* Task prompt:
Would you please repeat exactly the entries below, starting at the line with "Image resolution: width=1404" and ending at the line with "You are a computer-use", and nothing outside that range? Leave out the pictures.

* Material for the task:
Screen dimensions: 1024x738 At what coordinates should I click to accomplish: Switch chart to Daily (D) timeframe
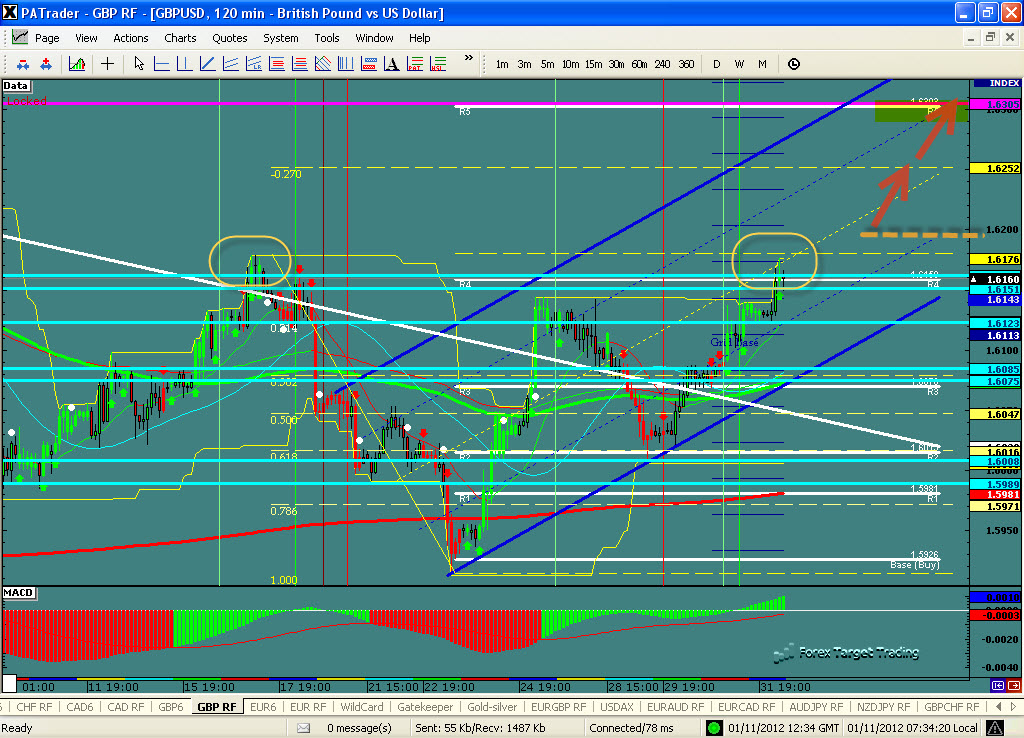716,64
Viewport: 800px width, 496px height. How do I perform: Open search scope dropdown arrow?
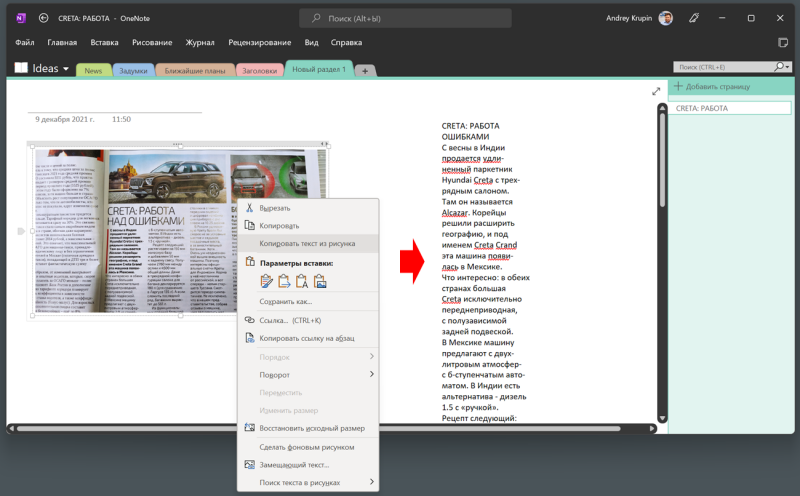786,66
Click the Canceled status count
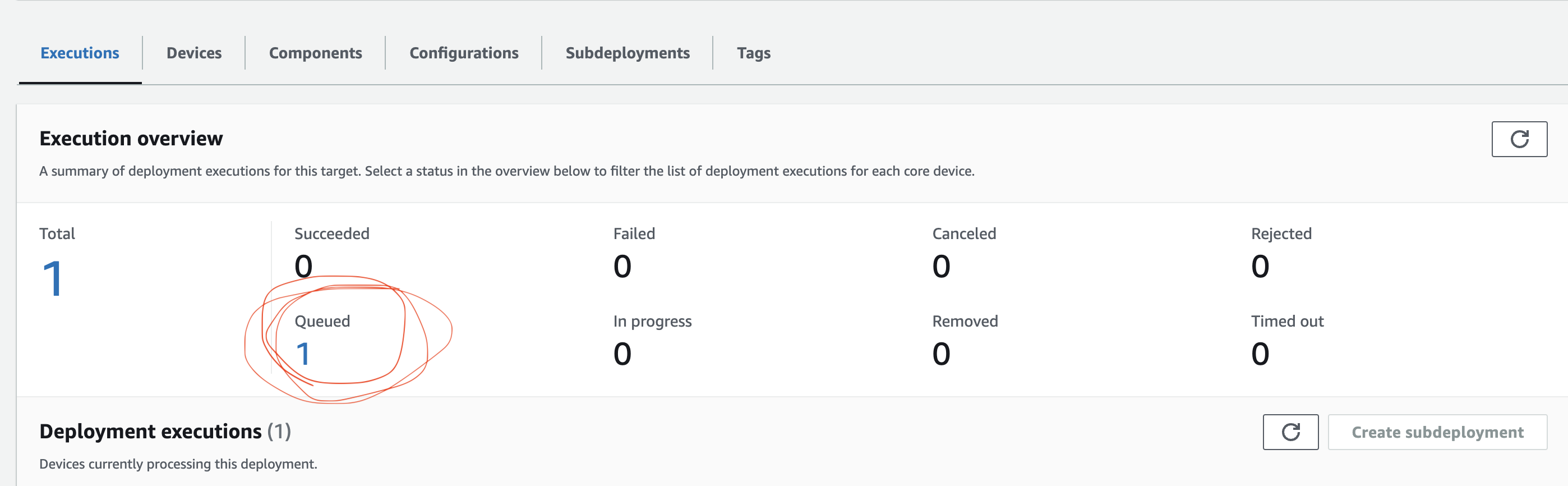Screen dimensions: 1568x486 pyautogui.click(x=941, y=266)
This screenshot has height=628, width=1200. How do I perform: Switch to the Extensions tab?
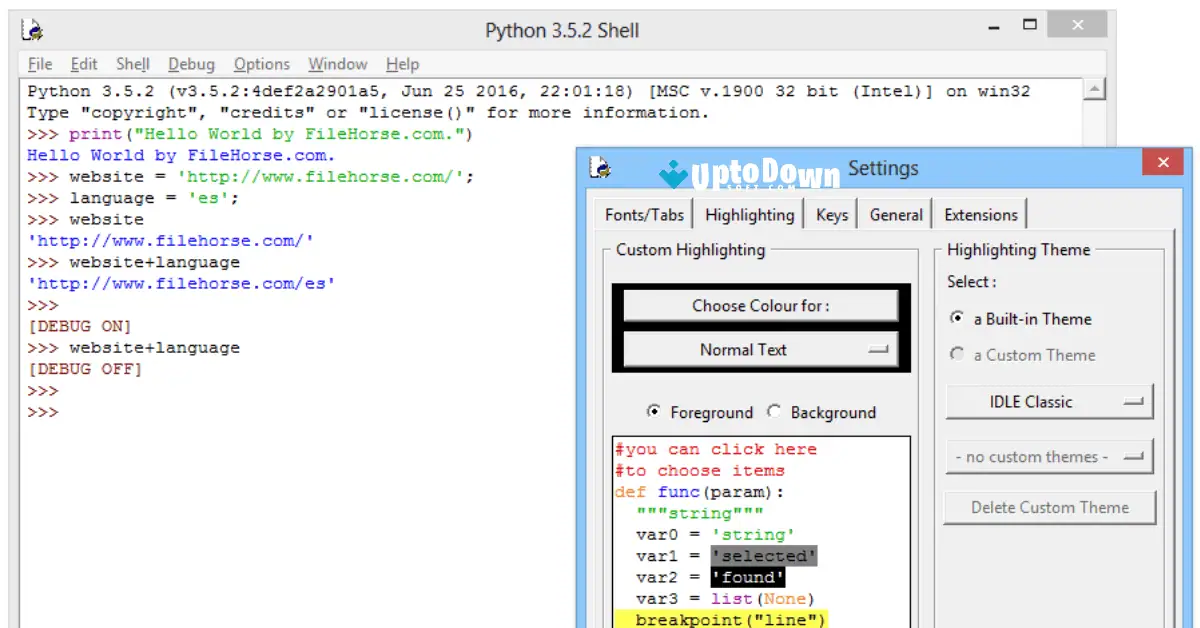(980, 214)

--

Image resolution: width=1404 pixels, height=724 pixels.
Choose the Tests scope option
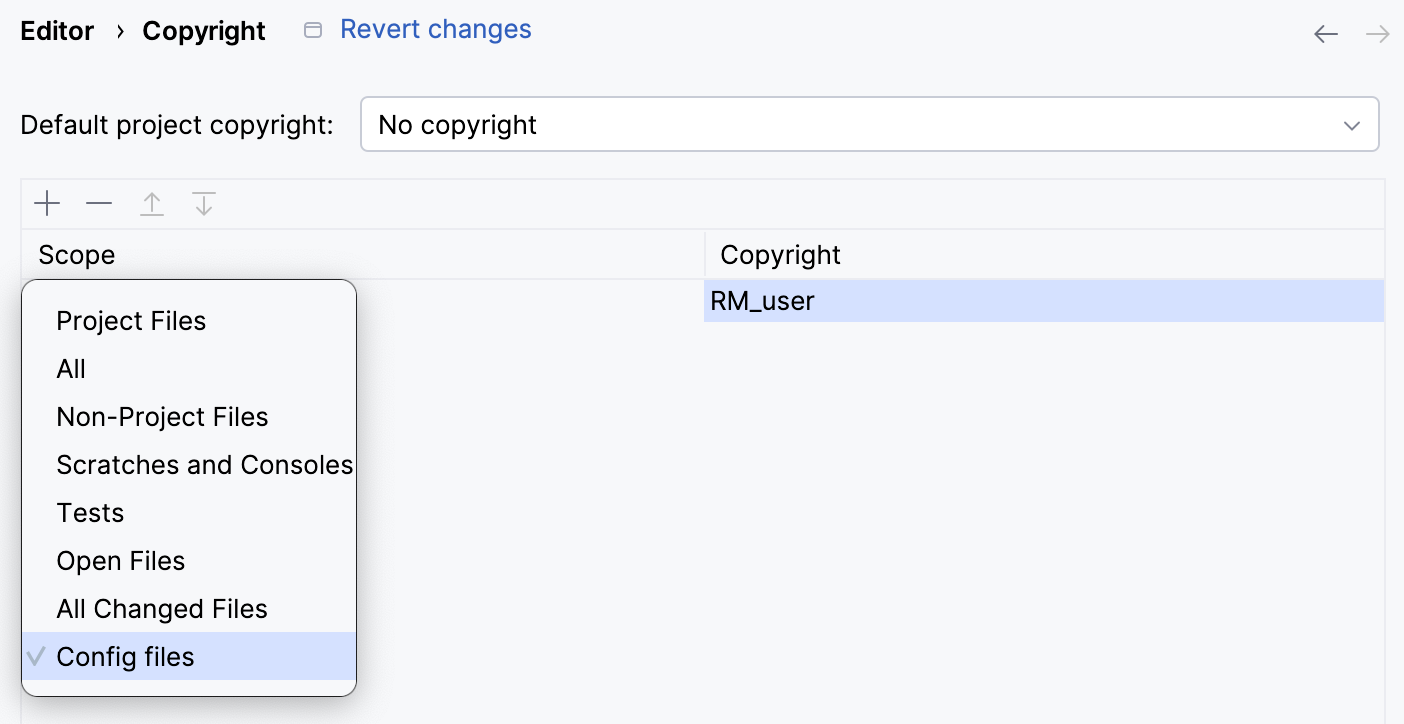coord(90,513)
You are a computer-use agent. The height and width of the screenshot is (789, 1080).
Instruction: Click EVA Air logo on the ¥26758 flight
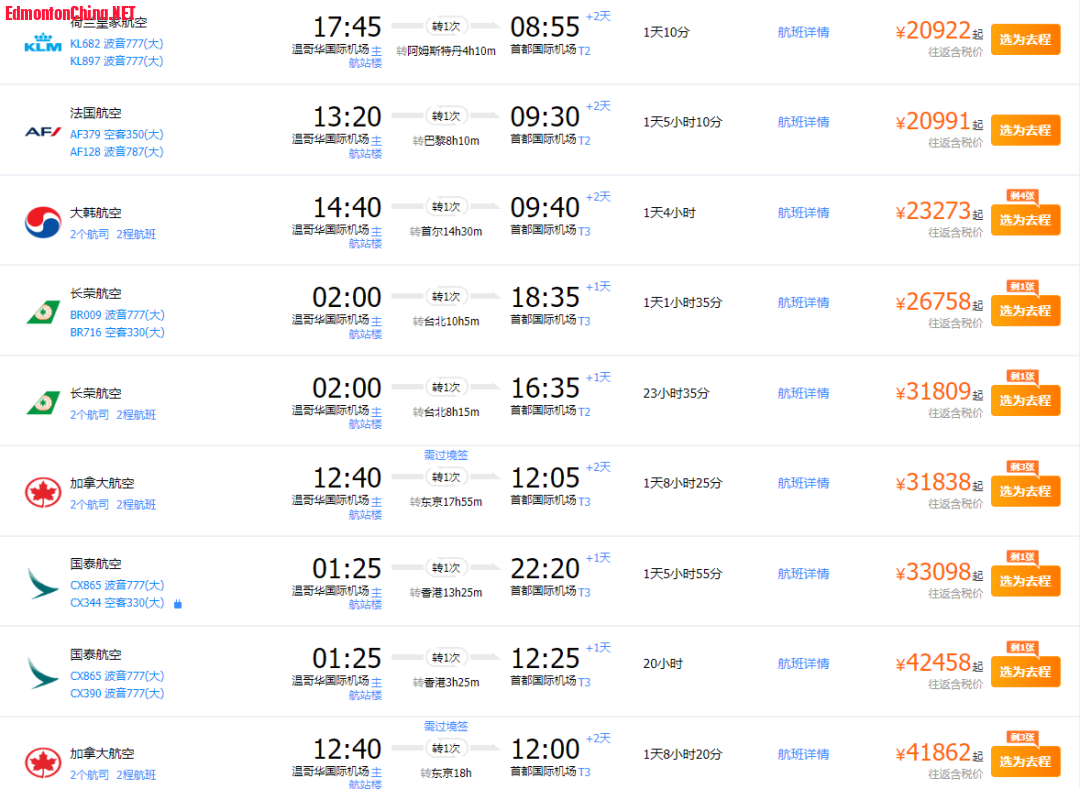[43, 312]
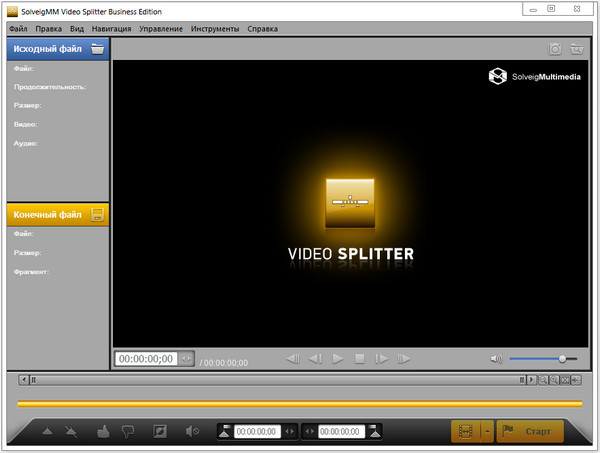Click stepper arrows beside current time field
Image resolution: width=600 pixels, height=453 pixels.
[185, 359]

* Output of the exercise:
Image resolution: width=1404 pixels, height=724 pixels.
Choose the Tests scope option
coord(90,513)
You are a computer-use agent. The height and width of the screenshot is (789, 1080).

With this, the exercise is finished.